Will this be a banner year for Canada’s Life Sciences sector? After a poor showing in 2016, last year certainly saw a number of success stories, with companies like Fennec Pharma, Aptose Biosciences and Oncolytics Biotech all coming out as top performers.
But biotech investment is never for the faint of heart. Even as scientific and technological advances continue to make the field of health care and disease treatment more productive, drug development is still at root a hit or miss enterprise. For those ready to take the plunge, though, the rewards can be substantial.
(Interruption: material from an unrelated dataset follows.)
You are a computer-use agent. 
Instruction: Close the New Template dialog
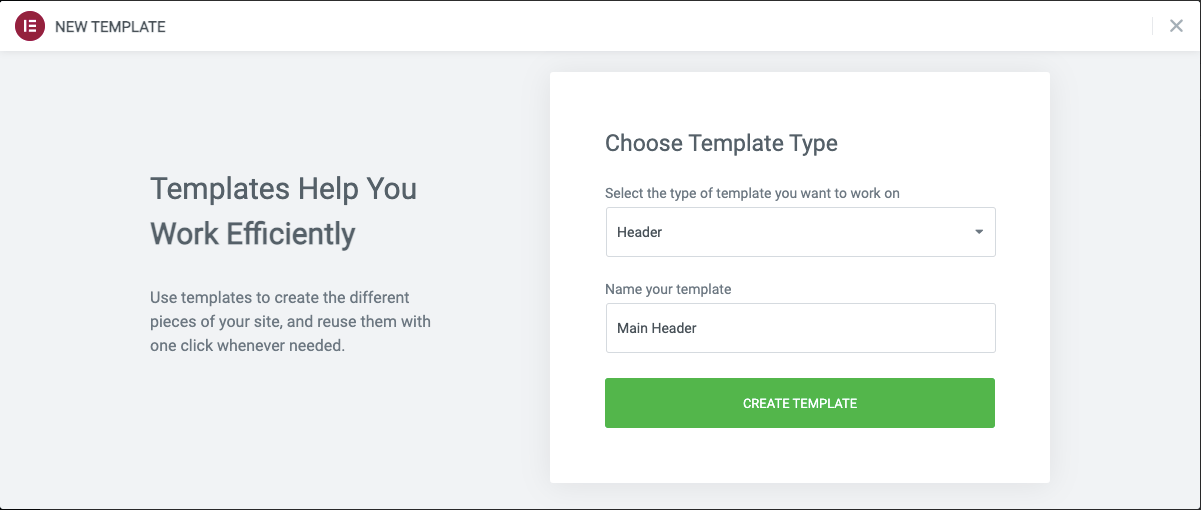pos(1176,27)
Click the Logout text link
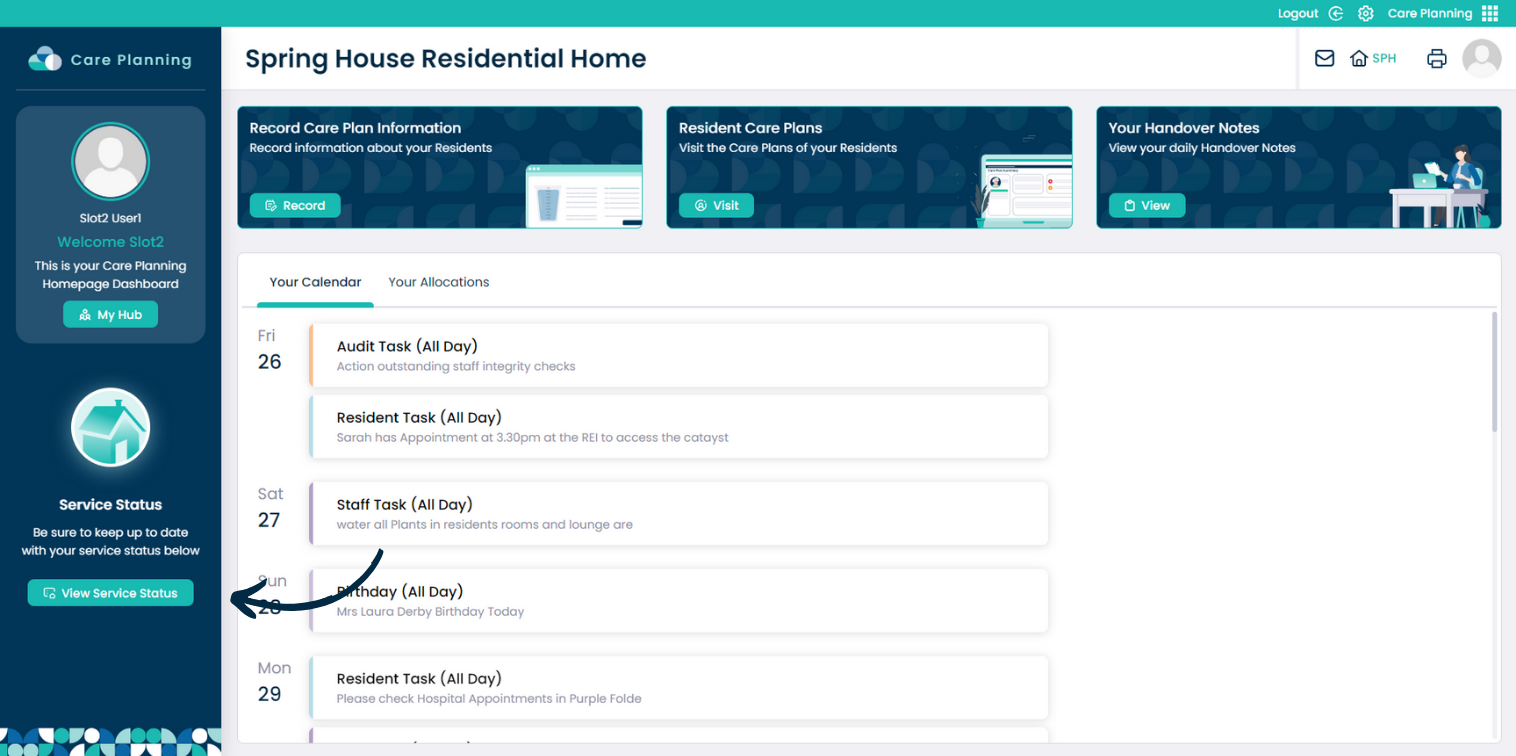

Here we present three biotechs that analysts say are solid bets for the year to come.
Vancouver-based Cardiome Pharma (TSX:COM, Nasdaq:CRME) saw its share price take a tumble in 2017, from a mid-year high of $6.06 down to a $1.91 by December’s end. But the company has a number of products that could be growth drivers for 2018.
Last month, Cardiome announced an agreement to commercialize in Russia the drug Aggrastat, used to combat acute coronary syndrome (Aggrastat is currently marketed in 60 countries around the world). And analyst André Uddin with Mackie Research Capital says that Cardiome’s Xydalba (an antibiotic to treat skin infection) and Trevyent (a pulmonary arterial hypertension drug-device combination) will be key factors for the company going forward.
“Cardiome is currently rolling out Xydalba throughout Europe. We assume CRME would launch Trevyent in 2020,” says Uddin. “To be conservative, we have trimmed our total revenue estimates from 2018 to 2020. Without assuming additional product acquisitions, our new estimates of CRME’s total revenues suggest a CAGR of 40% from 2017 to 2020.”
Last month, Uddin’s research update included an upgrade of Cardiome from “Hold” to “Speculative Buy,” raising his one-year price target from (U.S.) $2.20 to $2.80, amounting to a return of 94 per cent at the time of publication.
Another company which had its ups and downs in 2017, Centric Health (TSX:CHH) is on the right path, says Canaccord Genuity analyst Neil Maruoka who likes Centric’s capital-light growth strategy. CEO David Cutler is set to retire this month, which will mean a period of uncertainty to follow, but nonetheless, Maruoka reiterated his “Buy” rating on the stock in a research update last month, with a price target of $1.10, implying a return of 83.3 per cent at the time of publication.
“Although Mr. Cutler is approaching retirement age, we are surprised by the timing of this announcement, particularly during the onboarding of new contracts and the pending entry into Quebec,” the analyst says.
“We believe Mr. Cutler has been instrumental in delivering the company and fashioning the growth strategy for the Specialty Pharmacy segment; however, recent operational challenges have hampered the transitioning of new contract wins, slowing revenue growth over the past few quarters,” says Maruoka. “Until a permanent replacement is identified, we view Mr. Cutler’s departure to be incrementally negative, as we are unsure of the bench strength at Centric.”
Maruoka thinks Centric will generate EBITDA of $18.4-million on revenue of $172.7-million in fiscal 2017. He expects those numbers will improve to EBITDA of $24.6-million on a topline of $207.4-million the following year.
The share price for Laval, Quebec’s ProMetic Life Sciences (TSX:PLI) has been trending upward this past week and more could follow in the weeks and months ahead. That’s according to Maruoka, who believes that despite seeing timelines for drug candidates slip over the past year, the company has a definite upside.
Late in the year, ProMetic announced positive interim data on its IVIG (intravenous immunoglobulin) Phase 3 clinical trials with patients suffering from primary immunodeficiencies, and while the results are still a long way from the end goal of commercialization, Marouka is taking them as a good indicator.
“Generally, we view interim data to be not particularly noteworthy; however, we expect the six-month data from this trial will be sufficient to support a New Drug Submission (NDS) with Health Canada,” the analyst explains. “If approved, IVIG could be ProMetic’s second commercial plasma-derived therapeutic (assuming Ryplazim is approved on April 14, 2018), driving margin expansion and demonstrating the power of ProMetic’s protein extraction technology.”
Maruoka maintained his “Buy” rating on ProMetic and a one-year price target of $4.00, implying a return of 182.7 per cent at the time of publication. Yet the analyst says one risk factor for the company could be its cash burn, which he hopes will decelerate over the upcoming year.
Maruoka thinks ProMetic will generate EBITDA of negative $83.2-million on revenue of $39.5-million in fiscal 2017. He expects those numbers will improve to EBITDA of positive $37.5-million on a topline of $150.4-million the following year.